Trust works to protect streams lakes

October 18, 2009

In this state, only the Colorado Water Conservation Board can own a water right specifically to keep streams flowing and lakes full.

Since 2001, the CWCB has been getting help securing those rights from the Colorado Water Trust.

“It’s a voluntary way to move water into conservation,” Colorado Water Trust Director Amy Beattie told the Arkansas Basin Roundtable Wednesday.

The trust, formed in 2001, is based on similar efforts in Oregon and Washington. Since then a group has formed in Montana as well.

Since state laws differ, trusts in other states operate under slightly different rules.
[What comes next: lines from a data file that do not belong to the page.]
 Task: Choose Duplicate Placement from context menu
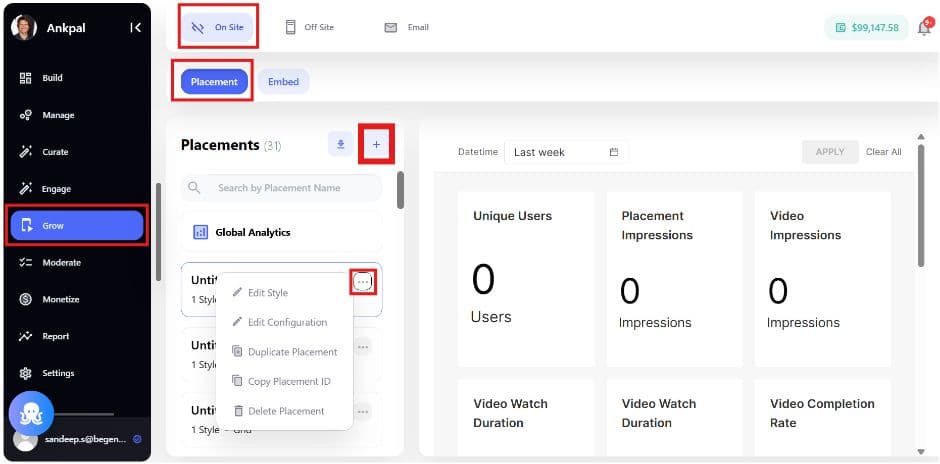coord(291,352)
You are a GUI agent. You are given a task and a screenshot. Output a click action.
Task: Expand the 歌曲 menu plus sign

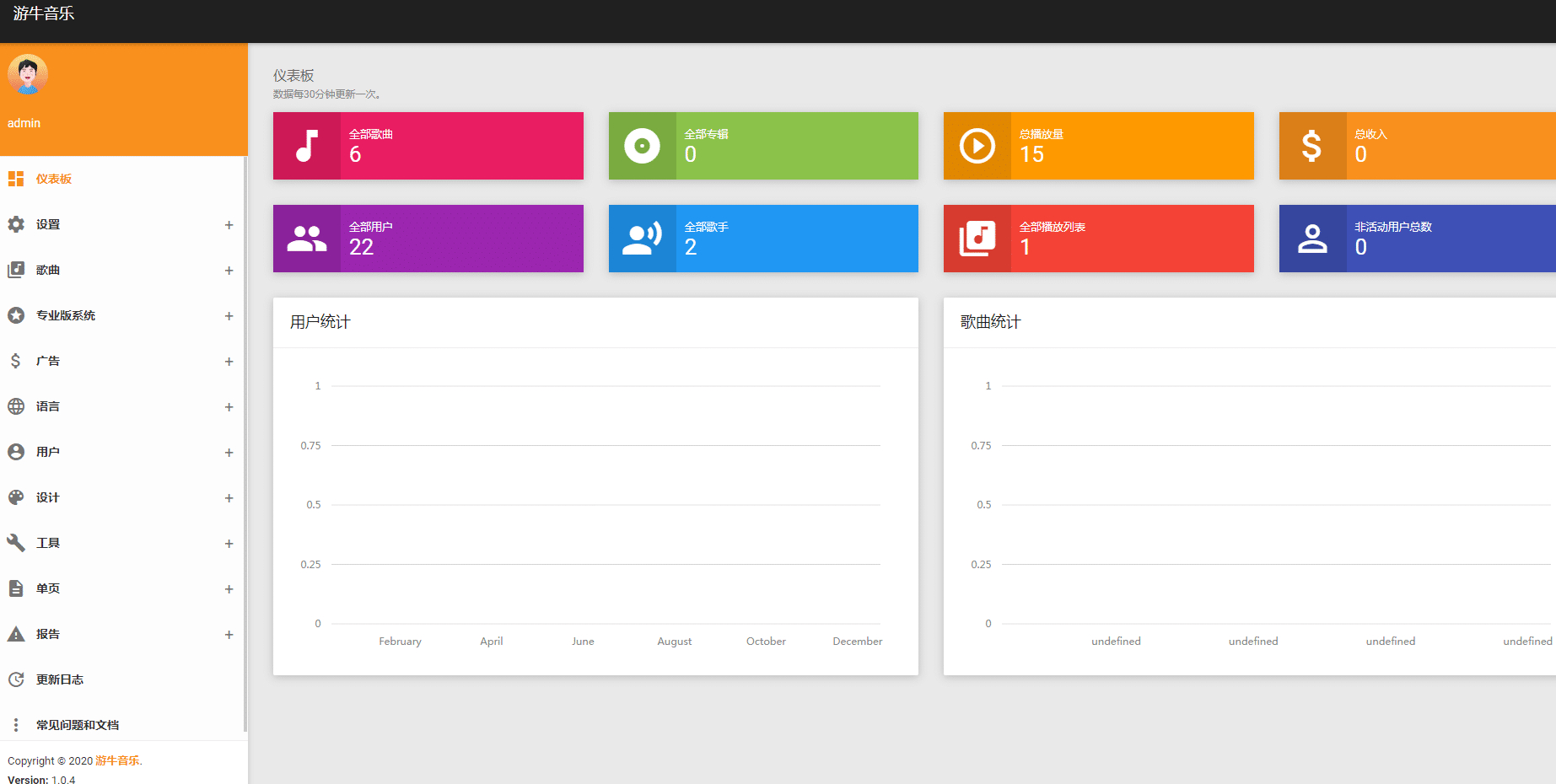[229, 271]
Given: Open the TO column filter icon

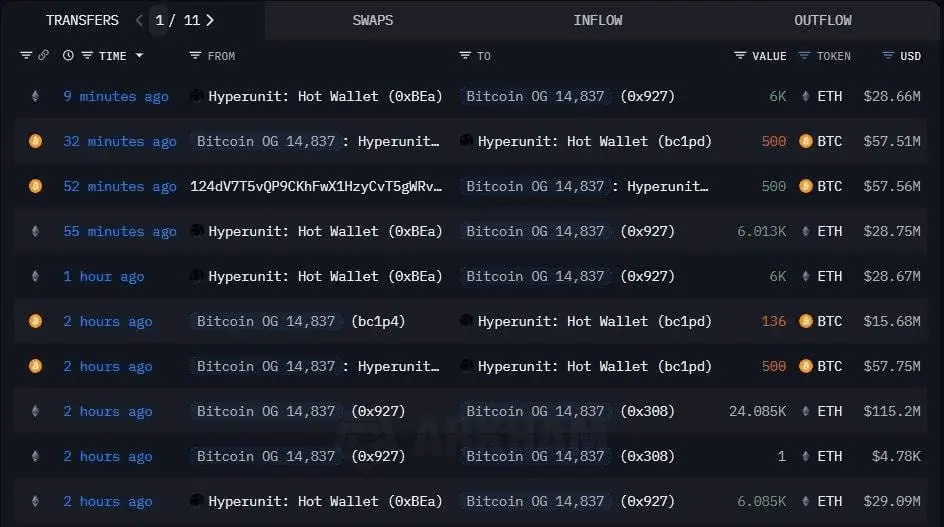Looking at the screenshot, I should pos(465,55).
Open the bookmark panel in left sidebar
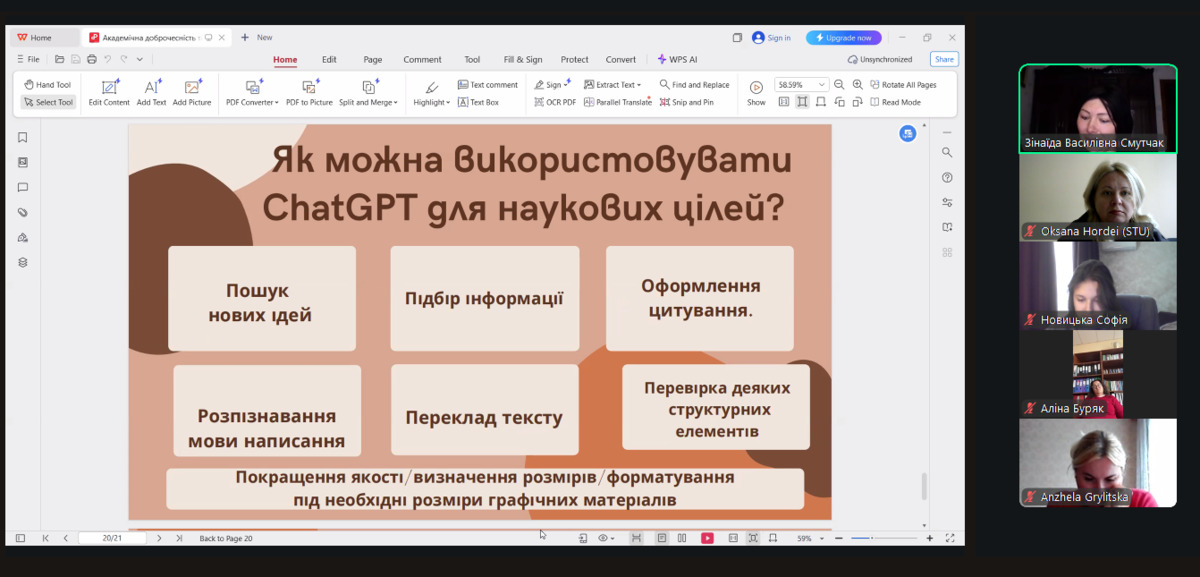This screenshot has height=577, width=1200. (22, 137)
In Colorado, a 1973 change in water law made the CWCB the only agency that could hold an in-stream water right or a right solely to maintain lake levels. Other water rights must be put to a beneficial use like municipal, industrial or agricultural rights.

The state can do that by appropriating water, acquiring existing water rights or adopting policies that protect flows.

New rights appropriated by the state are junior to most other rights on a stream. Flow protection usually requires court decrees to prevent injury to other rights.

Acquiring rights would yield the best results, but the problem in the past is that valuable senior water rights had to be donated to the state, without compensation, Beattie said.

The trust acquires some rights, although its revenue sources are limited to grants or donations. It also works with land trusts or other conservation agencies to incorporate water rights into planning, Beattie said.

“The Colorado Water Trust acts as a broker. It pays for rights to be donated,” she said

Last year, the state Legislature set up two CWCB funds as a way to acquire senior rights. One is a $1 million appropriation for general water rights. Another $500,000 was set aside specially in a species conservation trust fund.

“We collaborate with the CWCB,” Beattie said. “We pull from a whole menu of approaches to fix critically water-short stream reaches.”